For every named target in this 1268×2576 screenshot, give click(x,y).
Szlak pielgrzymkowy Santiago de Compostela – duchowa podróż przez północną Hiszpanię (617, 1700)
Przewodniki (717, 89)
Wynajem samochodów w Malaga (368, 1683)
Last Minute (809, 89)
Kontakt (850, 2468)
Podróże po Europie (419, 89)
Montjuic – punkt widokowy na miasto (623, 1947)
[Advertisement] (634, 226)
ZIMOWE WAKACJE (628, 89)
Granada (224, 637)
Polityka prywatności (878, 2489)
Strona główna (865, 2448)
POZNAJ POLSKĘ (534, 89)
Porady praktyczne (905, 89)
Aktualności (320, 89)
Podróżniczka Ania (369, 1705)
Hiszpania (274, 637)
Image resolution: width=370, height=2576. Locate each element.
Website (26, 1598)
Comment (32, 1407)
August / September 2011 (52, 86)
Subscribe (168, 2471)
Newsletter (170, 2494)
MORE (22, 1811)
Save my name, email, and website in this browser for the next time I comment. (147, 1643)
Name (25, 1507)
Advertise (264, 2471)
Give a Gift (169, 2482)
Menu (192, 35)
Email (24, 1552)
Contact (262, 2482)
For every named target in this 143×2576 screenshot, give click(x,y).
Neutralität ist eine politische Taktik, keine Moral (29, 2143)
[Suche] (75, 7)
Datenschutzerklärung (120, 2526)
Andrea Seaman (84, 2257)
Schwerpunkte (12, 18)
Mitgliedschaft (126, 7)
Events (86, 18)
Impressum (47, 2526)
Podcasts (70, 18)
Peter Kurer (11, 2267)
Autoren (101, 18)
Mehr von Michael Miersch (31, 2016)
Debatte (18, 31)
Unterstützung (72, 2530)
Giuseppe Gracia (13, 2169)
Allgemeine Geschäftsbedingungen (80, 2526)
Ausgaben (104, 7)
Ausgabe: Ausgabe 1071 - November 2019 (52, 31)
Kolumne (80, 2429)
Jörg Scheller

====

## Task directions
With the line holding "Contact (262, 2482)" as the first and the line holding "Schwerpunkte (12, 18)" as the last, please transcribe exactly the lines of the material above in that range and nothing else.

## Result of this exercise
Contact (262, 2482)
For every named target in this 143×2576 screenshot, give click(x,y).
Neutralität ist eine politische Taktik, keine Moral (29, 2143)
[Suche] (75, 7)
Datenschutzerklärung (120, 2526)
Andrea Seaman (84, 2257)
Schwerpunkte (12, 18)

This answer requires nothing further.